> [Task details] Set the records down again. Match every line exactly.
*** Opening Input for this task ***
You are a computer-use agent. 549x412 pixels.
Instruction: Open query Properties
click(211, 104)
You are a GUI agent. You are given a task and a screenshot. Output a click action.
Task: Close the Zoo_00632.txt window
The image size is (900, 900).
*** Closing Input for this task ***
> [Expected answer]
You are a computer-use agent. 549x412 pixels.
Instruction: Open query Properties
click(211, 104)
You are a GUI agent. You are given a task and a screenshot. Output a click action.
Task: Close the Zoo_00632.txt window
The image size is (900, 900).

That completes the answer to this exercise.